==== SOURCE MATERIAL ====

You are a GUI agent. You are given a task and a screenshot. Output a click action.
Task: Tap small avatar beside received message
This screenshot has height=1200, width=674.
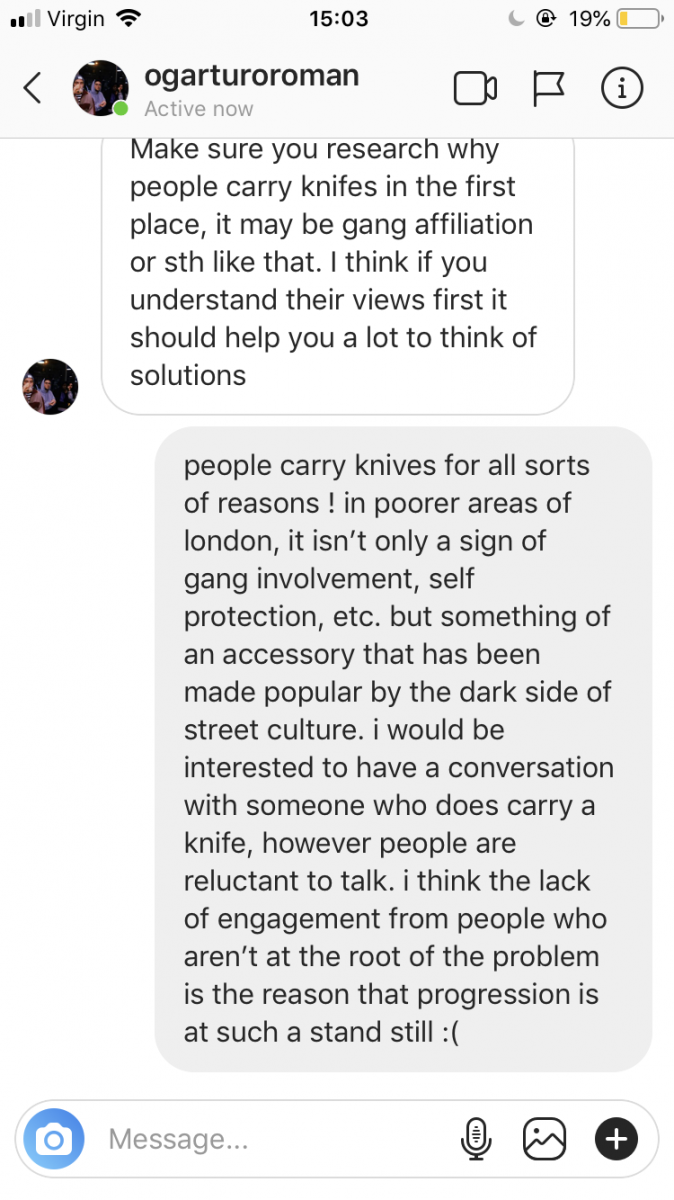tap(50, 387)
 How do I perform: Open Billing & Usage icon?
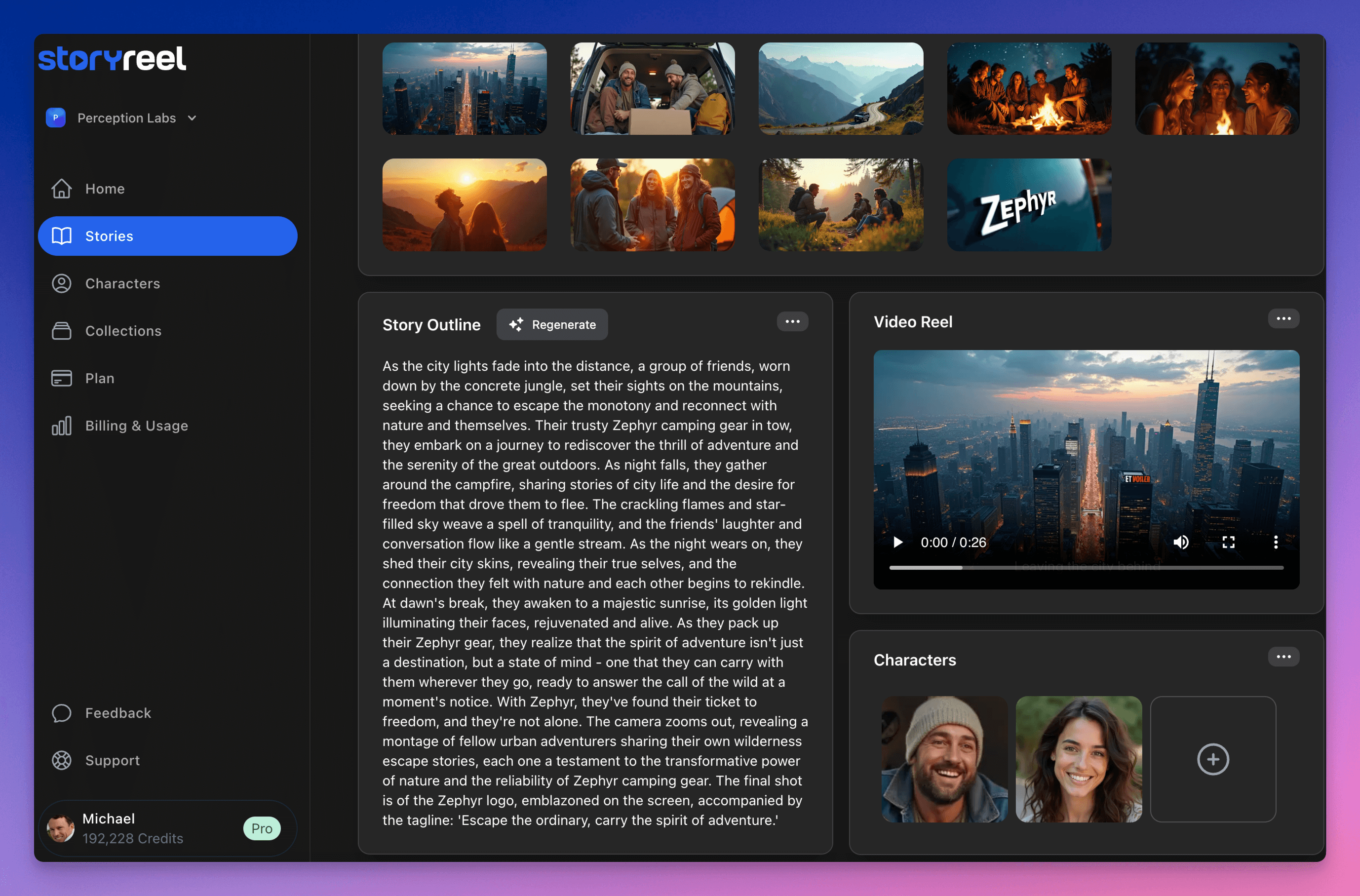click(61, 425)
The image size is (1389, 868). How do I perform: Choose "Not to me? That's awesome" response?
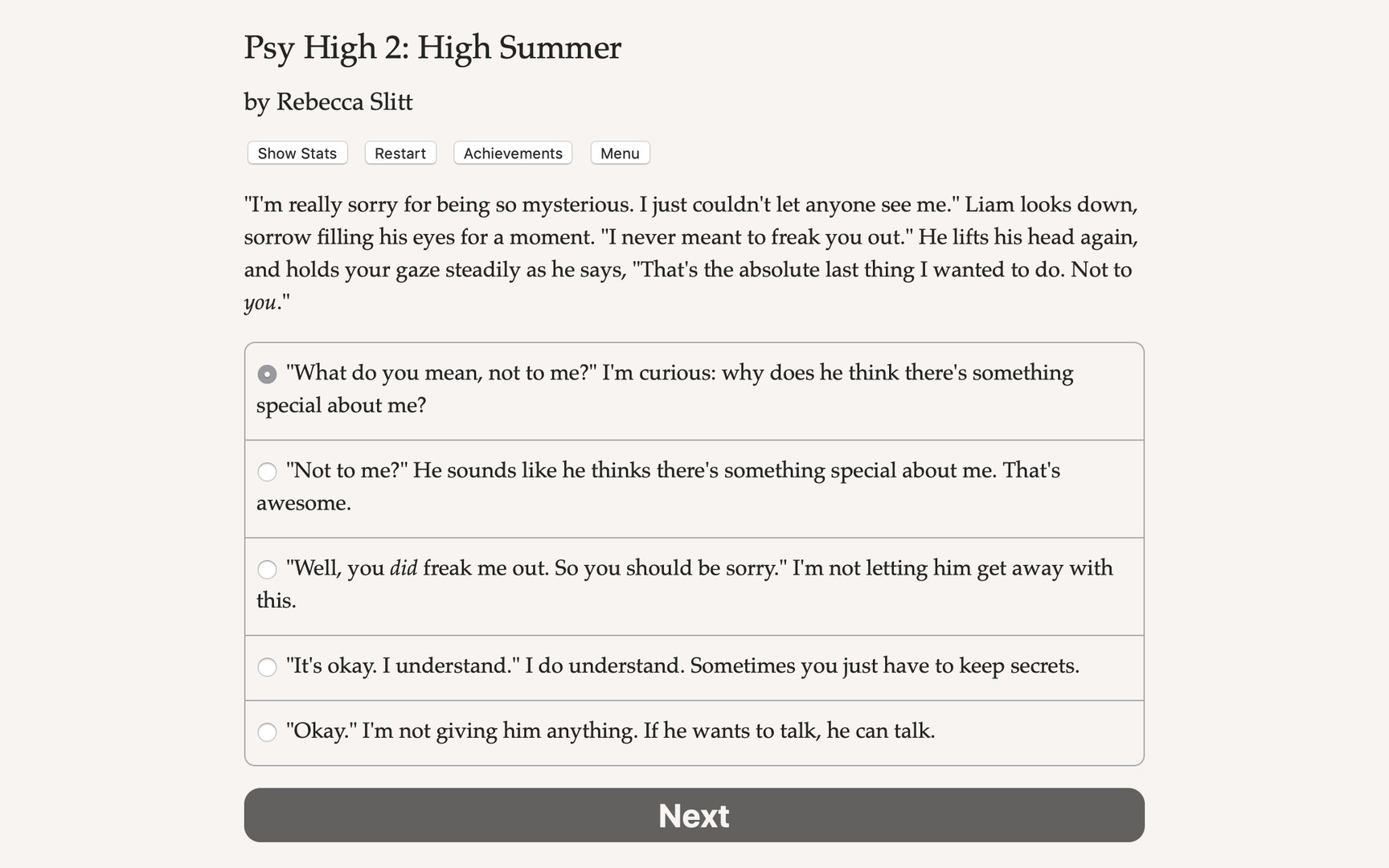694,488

====
==== SOURCE MATERIAL ====

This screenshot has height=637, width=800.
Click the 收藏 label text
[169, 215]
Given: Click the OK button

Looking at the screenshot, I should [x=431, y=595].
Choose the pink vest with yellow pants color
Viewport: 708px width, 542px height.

====
==== SOURCE MATERIAL ====

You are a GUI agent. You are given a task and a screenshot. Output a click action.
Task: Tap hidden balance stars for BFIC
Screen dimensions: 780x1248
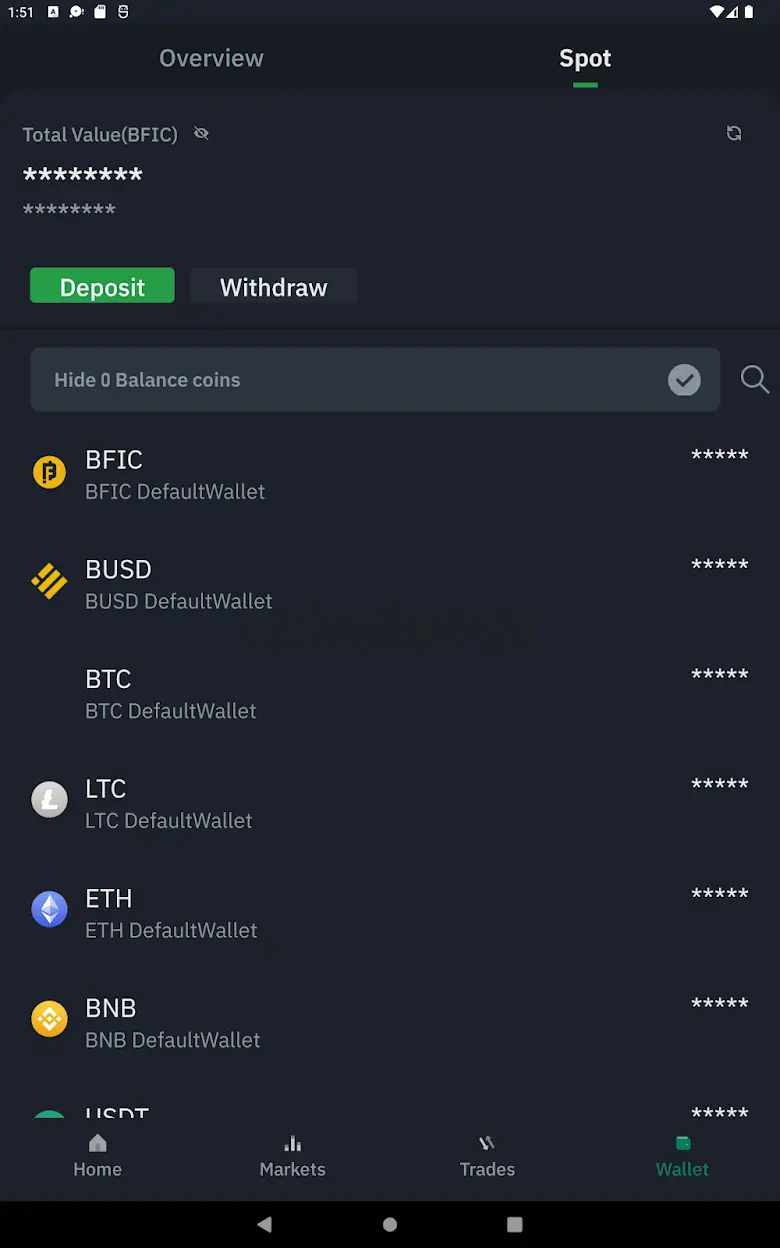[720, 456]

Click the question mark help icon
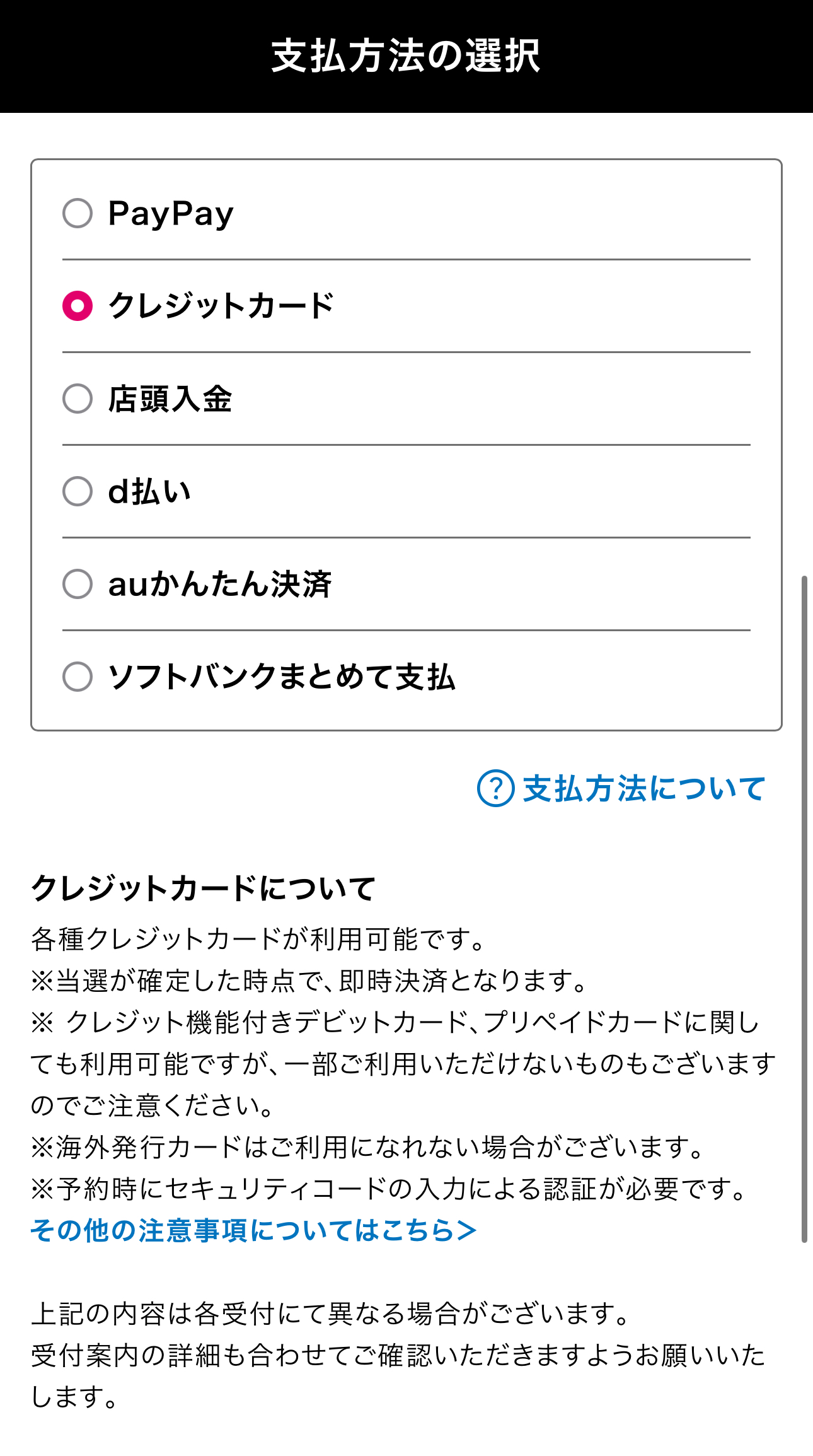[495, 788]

====

Rewrite the data from the line containing "This screenshot has height=637, width=800." through the line containing "Viewport: 708px width, 542px height.", changing "pink vest" to "green vest" and leaving everything else the same.

▶ _RESPONSE TO THE TASK_
This screenshot has height=637, width=800.
Click the 收藏 label text
[169, 215]
Given: Click the OK button

Looking at the screenshot, I should [x=431, y=595].
Choose the green vest with yellow pants color
Viewport: 708px width, 542px height.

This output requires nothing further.